At a Globe conference forum on energy transition March 14, Calitz confirmed the company plans to seek a final investment decision from the main partners, which includes Royal Dutch Shell, this year.
LNG Canada originally had planned to make a final investment decision in 2016. The project has all of its environmental approvals in place, as well as agreements with First Nations.
While he conceded there are significant challenges to building a new LNG project of the size LNG Canada has in mind – not the least of which is building a new gas pipeline across a mountain range – Calitz also said there are some distinct advantages, one of them being short shipping distanced to Asia.

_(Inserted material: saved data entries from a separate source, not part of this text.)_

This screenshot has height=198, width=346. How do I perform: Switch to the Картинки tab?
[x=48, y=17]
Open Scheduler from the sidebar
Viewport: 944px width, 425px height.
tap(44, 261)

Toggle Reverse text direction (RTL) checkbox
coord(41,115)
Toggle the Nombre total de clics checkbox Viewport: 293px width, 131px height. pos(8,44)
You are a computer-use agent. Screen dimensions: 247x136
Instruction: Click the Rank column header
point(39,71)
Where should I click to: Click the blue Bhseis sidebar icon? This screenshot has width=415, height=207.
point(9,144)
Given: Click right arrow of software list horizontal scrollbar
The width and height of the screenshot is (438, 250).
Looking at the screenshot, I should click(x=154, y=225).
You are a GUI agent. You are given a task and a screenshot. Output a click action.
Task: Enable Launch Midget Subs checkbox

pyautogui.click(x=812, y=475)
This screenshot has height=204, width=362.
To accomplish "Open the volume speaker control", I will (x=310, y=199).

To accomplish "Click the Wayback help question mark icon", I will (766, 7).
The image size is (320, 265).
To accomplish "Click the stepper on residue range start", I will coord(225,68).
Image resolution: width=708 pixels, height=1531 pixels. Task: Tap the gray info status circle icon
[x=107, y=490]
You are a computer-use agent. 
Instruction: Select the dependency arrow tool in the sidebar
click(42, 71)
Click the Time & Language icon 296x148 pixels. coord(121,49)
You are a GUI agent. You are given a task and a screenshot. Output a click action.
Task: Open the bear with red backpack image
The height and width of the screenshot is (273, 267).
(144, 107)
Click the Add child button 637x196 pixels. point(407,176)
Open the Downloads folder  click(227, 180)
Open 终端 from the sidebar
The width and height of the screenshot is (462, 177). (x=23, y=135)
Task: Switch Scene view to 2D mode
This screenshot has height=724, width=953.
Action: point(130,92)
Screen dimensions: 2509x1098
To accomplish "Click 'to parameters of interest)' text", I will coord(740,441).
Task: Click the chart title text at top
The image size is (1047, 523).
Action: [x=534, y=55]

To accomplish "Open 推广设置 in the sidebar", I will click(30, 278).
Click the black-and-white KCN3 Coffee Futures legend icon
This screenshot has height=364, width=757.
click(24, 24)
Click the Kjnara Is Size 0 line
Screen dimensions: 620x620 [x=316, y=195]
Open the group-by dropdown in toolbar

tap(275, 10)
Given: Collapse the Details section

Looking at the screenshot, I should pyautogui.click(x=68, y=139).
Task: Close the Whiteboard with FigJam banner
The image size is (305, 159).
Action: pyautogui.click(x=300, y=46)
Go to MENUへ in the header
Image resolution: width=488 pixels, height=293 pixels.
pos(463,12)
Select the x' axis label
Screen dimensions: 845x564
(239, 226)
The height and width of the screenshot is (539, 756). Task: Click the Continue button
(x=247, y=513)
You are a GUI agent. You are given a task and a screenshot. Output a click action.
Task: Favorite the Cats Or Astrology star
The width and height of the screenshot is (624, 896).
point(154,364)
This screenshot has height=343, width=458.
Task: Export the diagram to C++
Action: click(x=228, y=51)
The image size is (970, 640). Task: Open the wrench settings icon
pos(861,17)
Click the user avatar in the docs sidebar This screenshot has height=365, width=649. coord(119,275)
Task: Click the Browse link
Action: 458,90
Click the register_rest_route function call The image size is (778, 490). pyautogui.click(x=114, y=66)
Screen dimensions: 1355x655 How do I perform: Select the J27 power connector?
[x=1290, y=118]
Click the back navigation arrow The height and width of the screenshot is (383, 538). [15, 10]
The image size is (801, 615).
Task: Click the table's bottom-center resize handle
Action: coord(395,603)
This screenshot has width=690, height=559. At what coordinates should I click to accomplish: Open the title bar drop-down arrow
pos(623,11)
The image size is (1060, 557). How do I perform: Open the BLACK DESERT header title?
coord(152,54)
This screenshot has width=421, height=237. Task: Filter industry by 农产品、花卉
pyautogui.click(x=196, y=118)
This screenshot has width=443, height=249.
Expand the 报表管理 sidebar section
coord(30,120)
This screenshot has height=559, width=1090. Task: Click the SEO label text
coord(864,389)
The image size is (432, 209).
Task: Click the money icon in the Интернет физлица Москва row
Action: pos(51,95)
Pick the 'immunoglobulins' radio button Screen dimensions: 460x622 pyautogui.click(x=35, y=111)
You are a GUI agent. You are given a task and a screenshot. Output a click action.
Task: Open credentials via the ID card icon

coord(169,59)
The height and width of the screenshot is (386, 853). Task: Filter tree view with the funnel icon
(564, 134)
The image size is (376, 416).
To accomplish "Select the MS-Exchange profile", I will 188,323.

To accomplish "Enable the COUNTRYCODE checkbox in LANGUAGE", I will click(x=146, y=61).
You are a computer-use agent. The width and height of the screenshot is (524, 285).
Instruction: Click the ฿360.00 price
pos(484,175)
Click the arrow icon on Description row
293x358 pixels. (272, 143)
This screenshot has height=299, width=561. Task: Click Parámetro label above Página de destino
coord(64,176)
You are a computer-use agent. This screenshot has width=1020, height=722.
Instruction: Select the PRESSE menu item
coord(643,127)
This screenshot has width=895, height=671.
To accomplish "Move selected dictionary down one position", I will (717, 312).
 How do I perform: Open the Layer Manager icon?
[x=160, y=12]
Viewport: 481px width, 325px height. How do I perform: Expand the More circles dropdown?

The LNG Canada project has been roughly estimated to have an all-in capital cost of $40 billion, although LNG Canada has never put a firm number to the project. That includes the LNG plant itself, a new pipeline and upstream natural gas assets.
“LNG Canada will be the largest infrastructure project ever launched in this country, and there is no shortage of funding for it for the so many reasons that it makes sense,” Calitz said at last week’s energy transition forum.
One of the hurdles the company still faces is at the federal level. Last year, Canada slapped tariffs on fabricated steel imports from China, South Korea and Spain.
Since the large LNG modules that are needed cannot be built in Canada, LNG Canada would need to bring them in from Asia. Unless the project gets an exemption from the federal government, the tariffs would add significant costs to the project.
In a statement, Finance Canada did not answer whether a ruling had been made to exempt the LNG Canada project from the tariffs.